Friday, November 11, 2011

The 1941 Chevrolet Story


                                                          The My 1941 Chevrolet Story
                                                                          1955
                                                    A 100% true story of my first hotrod                    
                                              Written 1/20/2011 and Re-written 5/12/2016
                                                                 Howard Yasgar
                                      

      In 1955, when I was fifteen years old, and living in with my parents at 101-1/2 Davis Street in Westville Connecticut.
     Westville, was a suburb of the City of New Haven, and that’s when this story took place.  
     We lived in a typical middle class two family New England style home, the house was hemmed by two other similar looking houses. We had a long blacktop driveway that ran all along the right side of the house, leading into our fenced in back yard.
     In our yard at the end of the driveway, was a two car garage.

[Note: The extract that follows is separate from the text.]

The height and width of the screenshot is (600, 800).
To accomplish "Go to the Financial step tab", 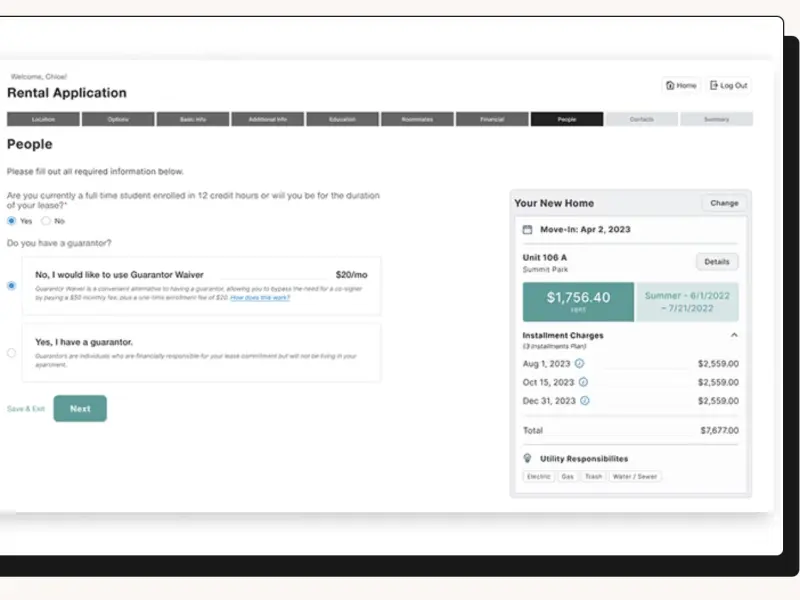I will (x=492, y=119).
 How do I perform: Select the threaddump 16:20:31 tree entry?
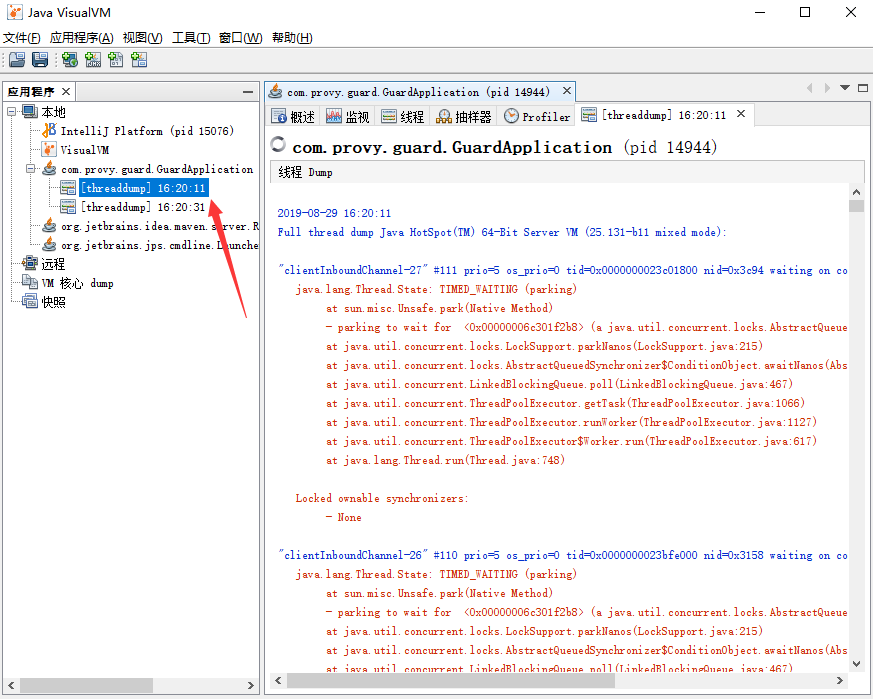(143, 207)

     The garage usually empty as the folks who were living on the first floor of our house didn’t own a car, and my dad, preferred parking out on the street in front of our house.

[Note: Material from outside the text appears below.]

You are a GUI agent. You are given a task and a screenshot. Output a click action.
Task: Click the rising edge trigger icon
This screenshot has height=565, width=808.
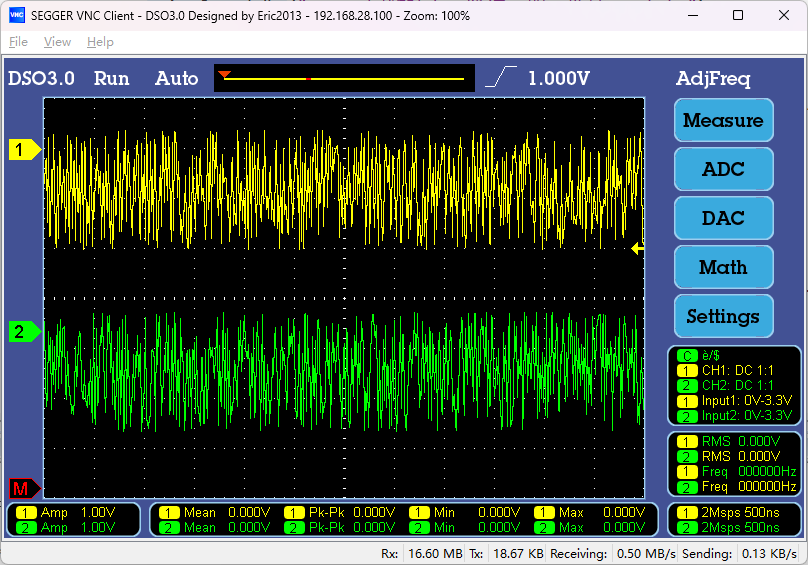pos(501,78)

     Our entire back yard was fenced in on both sides by a four foot high linked wire fences which
served to separate our yard from the neighbor’s on both the left and right side.
     Since our two car garage was always empty, it  of became our clubhouse for us kids, and
that’s where Ritchie Andrade, my best friend,  and a few other guys hung around.

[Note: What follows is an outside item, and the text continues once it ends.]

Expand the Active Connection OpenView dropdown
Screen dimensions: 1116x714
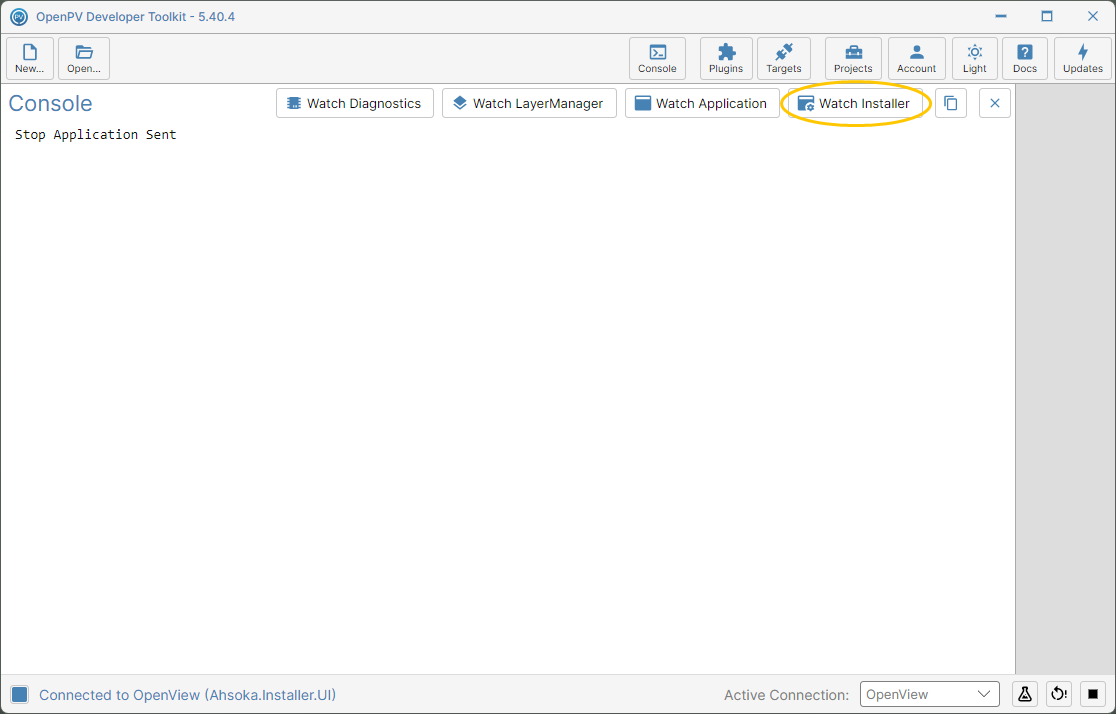pos(929,694)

     The empty garage was a place where we could all sit on the concrete floor and read our hot rod magazines.
     I became friends with Ritchie Andrade because we both sat together in back of  our home room  at Sheridan junior high school.
     Ritchie was year older than I was so he already had his driver’s license. That meant he could borrow his brother’s car for us to use.
     Ritchie lived several miles away from me on Springside Avenue in New Haven. In Ritchie’s back yard was his fathers garden and a garden shed. Behind the shed and under a tree Ritchie had parked a 1936 Ford coupe. It was just an unregistered old car that had been given to him by one of his neighbors.
     That old car became our secret place when we weren’t in my garage. It was there that we read our hotrod magazines.
     Back in the 1950's, hot rodding was probably the number one topic that most of us guys were interested in, I think it was all we ever talked about.
     The neighborhood girls were way down at the bottom of our list of important things, we  all just thought hot rods were far more interesting.
     Sometimes saw the girls walking by my house and looking up the drive way at us, but we always pretended we didn’t see them.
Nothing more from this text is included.